Es muss nicht immer Fußball sein

In eine ähnliche Kerbe schlug auch Sportfunktionär und Politiker Willi Lemke in der TV-Sendung "Hart aber fair": "Ich freue mich auf die WM. (…) Ab morgen werden wir in den Zeitungen und Medien von Fußball hören, und da bin ich froh, weil das zum Teil nicht fair war, wie wir mit den Menschen in Katar umgegangen sind."

Fest steht: Diese WM ist in vielerlei Hinsicht eine besondere – und vermutlich die politischste aller Zeiten. Und auch dieses Jahr werden sich etliche Menschen vor den TV-Geräten versammeln und (zumindest) die Partien des DFB-Teams schauen.
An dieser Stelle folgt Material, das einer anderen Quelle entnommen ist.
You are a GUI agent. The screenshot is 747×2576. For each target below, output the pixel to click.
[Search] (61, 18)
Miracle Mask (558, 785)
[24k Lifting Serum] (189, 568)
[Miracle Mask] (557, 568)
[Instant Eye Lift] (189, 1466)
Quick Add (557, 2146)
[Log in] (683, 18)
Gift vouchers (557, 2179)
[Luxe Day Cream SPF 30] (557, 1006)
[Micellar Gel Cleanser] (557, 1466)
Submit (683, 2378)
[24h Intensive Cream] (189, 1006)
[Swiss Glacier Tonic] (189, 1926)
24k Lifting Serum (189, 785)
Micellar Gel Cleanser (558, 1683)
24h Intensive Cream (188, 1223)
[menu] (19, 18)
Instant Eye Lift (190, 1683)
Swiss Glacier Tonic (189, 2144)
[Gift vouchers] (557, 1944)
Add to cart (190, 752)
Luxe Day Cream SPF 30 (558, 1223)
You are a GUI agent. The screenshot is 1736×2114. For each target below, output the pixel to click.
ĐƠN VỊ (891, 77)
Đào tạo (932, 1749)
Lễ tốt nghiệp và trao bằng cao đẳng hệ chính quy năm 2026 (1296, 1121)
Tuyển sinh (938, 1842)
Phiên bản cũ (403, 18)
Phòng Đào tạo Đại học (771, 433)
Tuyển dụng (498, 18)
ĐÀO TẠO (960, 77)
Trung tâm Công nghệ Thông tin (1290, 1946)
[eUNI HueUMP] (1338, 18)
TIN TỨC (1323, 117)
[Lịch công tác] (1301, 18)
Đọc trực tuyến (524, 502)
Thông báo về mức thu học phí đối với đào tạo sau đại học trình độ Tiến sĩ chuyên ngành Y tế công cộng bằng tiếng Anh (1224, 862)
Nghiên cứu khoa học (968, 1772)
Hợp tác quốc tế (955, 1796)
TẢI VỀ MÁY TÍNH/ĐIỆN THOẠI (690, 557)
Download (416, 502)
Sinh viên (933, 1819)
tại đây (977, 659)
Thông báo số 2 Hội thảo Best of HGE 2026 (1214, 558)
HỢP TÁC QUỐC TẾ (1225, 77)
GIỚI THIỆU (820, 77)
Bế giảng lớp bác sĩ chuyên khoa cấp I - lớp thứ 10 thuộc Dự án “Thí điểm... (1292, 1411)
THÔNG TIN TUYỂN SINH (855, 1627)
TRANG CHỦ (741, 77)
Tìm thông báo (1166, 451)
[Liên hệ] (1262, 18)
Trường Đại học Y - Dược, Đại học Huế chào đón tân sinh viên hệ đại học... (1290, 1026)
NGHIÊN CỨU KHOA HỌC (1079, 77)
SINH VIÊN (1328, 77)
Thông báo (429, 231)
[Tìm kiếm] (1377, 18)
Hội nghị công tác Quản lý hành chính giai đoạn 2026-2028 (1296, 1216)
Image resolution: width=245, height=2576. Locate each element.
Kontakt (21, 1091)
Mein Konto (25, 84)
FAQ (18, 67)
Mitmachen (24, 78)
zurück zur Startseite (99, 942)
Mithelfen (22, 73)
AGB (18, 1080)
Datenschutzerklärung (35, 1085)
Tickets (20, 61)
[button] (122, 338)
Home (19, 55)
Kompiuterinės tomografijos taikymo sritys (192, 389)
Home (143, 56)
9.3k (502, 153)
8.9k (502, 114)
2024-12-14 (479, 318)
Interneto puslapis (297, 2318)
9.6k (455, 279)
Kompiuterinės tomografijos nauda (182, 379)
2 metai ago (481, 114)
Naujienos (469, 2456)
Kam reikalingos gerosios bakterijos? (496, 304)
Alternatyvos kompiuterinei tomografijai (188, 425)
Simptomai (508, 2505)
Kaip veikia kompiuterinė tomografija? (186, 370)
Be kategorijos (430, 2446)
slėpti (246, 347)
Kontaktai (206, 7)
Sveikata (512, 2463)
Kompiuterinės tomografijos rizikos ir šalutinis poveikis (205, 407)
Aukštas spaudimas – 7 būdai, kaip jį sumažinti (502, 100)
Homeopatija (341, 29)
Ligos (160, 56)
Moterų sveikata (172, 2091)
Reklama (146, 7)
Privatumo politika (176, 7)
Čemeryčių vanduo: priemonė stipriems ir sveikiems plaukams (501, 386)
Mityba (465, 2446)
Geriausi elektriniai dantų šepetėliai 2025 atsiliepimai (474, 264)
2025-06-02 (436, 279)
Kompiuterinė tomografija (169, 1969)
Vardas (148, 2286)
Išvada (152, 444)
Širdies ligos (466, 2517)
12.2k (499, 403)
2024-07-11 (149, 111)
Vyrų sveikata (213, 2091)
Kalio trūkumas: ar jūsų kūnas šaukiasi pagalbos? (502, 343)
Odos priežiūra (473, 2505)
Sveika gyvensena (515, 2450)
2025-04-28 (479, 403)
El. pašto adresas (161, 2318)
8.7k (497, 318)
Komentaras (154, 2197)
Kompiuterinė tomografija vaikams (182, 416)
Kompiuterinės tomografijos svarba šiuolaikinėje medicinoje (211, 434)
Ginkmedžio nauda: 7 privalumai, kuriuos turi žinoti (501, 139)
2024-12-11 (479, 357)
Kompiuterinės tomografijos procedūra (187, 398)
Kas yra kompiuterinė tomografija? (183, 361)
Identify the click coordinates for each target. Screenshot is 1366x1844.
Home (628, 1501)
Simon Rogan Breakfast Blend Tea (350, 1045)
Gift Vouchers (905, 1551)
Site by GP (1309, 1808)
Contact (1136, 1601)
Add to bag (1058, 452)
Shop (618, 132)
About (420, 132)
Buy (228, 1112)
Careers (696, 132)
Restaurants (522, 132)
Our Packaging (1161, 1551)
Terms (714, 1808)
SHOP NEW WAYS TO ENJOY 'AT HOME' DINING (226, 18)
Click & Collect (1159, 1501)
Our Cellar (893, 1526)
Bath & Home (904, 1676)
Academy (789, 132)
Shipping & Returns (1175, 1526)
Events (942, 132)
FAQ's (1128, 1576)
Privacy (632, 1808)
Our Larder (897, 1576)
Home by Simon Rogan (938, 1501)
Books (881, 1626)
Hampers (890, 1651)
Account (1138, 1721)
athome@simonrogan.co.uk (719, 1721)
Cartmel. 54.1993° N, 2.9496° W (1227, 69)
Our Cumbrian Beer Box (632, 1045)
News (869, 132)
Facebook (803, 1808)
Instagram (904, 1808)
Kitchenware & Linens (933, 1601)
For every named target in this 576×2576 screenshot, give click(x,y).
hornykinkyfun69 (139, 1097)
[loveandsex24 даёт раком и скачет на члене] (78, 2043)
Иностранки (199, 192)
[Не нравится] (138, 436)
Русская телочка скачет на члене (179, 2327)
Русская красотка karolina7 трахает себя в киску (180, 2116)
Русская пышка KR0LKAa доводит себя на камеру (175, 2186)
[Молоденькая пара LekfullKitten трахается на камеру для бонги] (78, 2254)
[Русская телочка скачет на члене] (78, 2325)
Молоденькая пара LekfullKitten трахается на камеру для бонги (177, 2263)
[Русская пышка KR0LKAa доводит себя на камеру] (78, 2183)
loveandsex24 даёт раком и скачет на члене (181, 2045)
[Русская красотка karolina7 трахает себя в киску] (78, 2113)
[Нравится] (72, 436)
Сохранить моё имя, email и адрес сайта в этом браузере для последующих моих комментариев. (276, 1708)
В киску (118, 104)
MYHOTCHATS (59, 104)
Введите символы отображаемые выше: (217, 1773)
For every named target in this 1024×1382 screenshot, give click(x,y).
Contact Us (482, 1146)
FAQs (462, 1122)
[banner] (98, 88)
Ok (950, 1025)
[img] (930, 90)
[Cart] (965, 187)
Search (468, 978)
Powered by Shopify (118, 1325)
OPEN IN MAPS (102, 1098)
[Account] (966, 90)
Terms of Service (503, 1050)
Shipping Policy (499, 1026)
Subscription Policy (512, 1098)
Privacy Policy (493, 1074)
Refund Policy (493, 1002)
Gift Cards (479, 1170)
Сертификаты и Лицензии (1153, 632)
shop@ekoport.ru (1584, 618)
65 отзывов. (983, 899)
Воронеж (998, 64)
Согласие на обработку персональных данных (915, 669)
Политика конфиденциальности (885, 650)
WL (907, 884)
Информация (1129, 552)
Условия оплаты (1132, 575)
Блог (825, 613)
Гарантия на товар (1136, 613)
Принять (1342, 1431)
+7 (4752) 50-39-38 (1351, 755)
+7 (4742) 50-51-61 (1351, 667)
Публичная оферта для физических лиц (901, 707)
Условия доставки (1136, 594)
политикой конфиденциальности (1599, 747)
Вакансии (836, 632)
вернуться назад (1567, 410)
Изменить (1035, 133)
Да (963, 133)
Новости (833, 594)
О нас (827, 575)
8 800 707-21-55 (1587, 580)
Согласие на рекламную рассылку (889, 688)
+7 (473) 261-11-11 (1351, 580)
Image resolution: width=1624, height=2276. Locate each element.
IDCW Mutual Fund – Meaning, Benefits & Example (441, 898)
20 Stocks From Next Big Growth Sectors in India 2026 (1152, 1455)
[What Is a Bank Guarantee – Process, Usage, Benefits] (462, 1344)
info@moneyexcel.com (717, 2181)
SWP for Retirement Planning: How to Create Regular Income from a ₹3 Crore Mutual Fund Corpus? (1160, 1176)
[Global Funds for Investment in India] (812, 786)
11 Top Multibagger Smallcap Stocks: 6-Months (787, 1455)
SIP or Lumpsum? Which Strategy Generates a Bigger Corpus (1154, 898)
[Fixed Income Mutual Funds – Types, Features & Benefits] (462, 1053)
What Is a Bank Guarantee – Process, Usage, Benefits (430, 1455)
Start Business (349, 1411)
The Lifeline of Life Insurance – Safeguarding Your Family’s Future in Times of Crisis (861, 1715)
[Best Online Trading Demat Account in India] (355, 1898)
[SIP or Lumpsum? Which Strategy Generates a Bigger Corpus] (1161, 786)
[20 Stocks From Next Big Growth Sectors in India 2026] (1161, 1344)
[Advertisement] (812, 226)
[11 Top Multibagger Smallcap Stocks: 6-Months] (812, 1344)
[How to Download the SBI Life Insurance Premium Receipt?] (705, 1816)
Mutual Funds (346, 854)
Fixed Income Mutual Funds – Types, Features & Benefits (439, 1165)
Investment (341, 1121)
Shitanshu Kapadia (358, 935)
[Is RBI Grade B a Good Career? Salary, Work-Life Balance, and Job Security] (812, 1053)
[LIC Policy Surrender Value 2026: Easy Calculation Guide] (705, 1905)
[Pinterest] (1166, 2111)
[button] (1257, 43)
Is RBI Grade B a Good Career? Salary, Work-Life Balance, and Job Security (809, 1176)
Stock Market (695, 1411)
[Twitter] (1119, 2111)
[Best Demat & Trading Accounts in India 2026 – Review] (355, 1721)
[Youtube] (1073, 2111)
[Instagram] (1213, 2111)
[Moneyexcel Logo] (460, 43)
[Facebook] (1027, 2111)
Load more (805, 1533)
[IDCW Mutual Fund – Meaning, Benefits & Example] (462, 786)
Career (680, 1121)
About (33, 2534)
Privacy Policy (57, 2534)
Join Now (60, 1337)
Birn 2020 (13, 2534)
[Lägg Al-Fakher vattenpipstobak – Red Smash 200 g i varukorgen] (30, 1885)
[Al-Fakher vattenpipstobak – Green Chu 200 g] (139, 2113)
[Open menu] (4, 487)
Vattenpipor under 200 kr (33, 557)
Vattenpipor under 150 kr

Wer dennoch nicht überzeugt ist und nicht auf spannende Fußballpartien verzichten will, bekommt in Deutschland ein durchaus attraktives Alternativprogramm geboten. Die Frauen-Bundesliga sowie die Frauen-Champions-League laufen weiter, und auch in den Männer-Regionalligen rollt weiterhin der Ball. Und mit Wintersport, der NBA, der NFL oder auch der alljährlichen Darts-WM können Sportfans auch auf andere Sportarten zurückgreifen. Es muss ja nicht immer Fußball sein.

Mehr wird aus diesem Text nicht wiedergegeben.